Now that doesn’t mean I still don’t try. Believe me, I got rejected as a writer all over town before I sold. Every editor I’ve ever worked with (5 in total) all rejected me at one time or another. So even being told to shove off by the nice Wilton Lady or even by my own Mother wasn’t enough to stop me from committing crimes against cakedom in the privacy of my own home. I mean, I can learn this. I can master this. But when the husband looked at my last attempt (February 12, 2008 to be exact) he was less than kind. “Honey, please do us all a favor. Don’t frost them.” Oh, the cake is very edible, and so is the frosting (as long as I stick to Buttercream) but together, I turn it into an eyesore, a birthday homage to Jackson Pollock.

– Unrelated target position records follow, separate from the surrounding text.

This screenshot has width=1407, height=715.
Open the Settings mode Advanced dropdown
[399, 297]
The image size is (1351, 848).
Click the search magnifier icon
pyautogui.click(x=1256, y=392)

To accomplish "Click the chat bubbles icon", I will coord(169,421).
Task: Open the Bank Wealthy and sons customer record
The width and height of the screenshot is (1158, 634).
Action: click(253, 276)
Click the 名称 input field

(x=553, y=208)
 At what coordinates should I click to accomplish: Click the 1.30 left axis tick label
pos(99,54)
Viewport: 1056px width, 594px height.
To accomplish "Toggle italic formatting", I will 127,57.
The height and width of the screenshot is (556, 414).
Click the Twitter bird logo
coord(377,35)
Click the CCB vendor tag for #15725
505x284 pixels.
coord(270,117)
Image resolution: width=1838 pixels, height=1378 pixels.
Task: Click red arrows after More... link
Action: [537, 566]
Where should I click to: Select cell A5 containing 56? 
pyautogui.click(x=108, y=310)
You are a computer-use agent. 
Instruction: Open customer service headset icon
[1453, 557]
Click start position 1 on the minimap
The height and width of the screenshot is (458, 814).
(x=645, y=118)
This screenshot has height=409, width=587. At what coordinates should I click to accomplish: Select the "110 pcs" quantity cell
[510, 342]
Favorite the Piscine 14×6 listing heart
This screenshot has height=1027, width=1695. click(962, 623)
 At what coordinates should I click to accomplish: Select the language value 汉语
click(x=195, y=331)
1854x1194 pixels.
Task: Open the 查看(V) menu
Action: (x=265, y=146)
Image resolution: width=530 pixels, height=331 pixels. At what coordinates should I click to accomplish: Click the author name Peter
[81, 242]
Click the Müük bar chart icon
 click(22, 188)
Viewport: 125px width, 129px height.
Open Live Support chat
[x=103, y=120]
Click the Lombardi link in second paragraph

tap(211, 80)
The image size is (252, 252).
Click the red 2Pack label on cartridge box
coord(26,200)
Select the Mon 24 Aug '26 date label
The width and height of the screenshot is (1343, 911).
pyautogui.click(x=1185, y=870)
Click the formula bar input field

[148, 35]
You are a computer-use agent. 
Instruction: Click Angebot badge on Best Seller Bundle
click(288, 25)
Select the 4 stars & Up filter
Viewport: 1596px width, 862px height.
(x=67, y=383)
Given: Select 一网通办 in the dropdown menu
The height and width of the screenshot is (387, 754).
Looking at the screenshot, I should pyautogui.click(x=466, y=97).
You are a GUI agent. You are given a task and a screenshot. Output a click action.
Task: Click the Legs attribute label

But after the February birthday in our house, comes the April follow-up. Here was my chance to redeem myself. Now over the last year or so, I’ve taken to reading Jane Brockett’s Blog, Yarnstorm. She knits, cooks, and takes wonderful photographs that are a delight for the soul. Jane also wrote the book, The Gentle Art of Domesticity. And of course, she bakes cakes. Or rather, she can decorate them. Without any help from Wilton. Why just look at this magic! Or this one. Look how she doesn’t even frost the sides, and yet, it is still a work of art. I felt inspired. I felt breathless. This I could do.

And see if I didn’t:

Other than the kitchen looking like I was battling icing demons, I nailed it, and the kitchen cupboards, the floor and one of the kids when they wandered by and I brought the hand mixer up a little too fast. Sure, Jane’s kitchen probably never looks like this, so I’ve also done the homey, beauty shot:

And just so you can have a little food for the soul on this Monday morning, here is my close up:
Take that Wilton! And my heartfelt thanks to Jane Brockett for saving me from a life of cake decorating humiliation.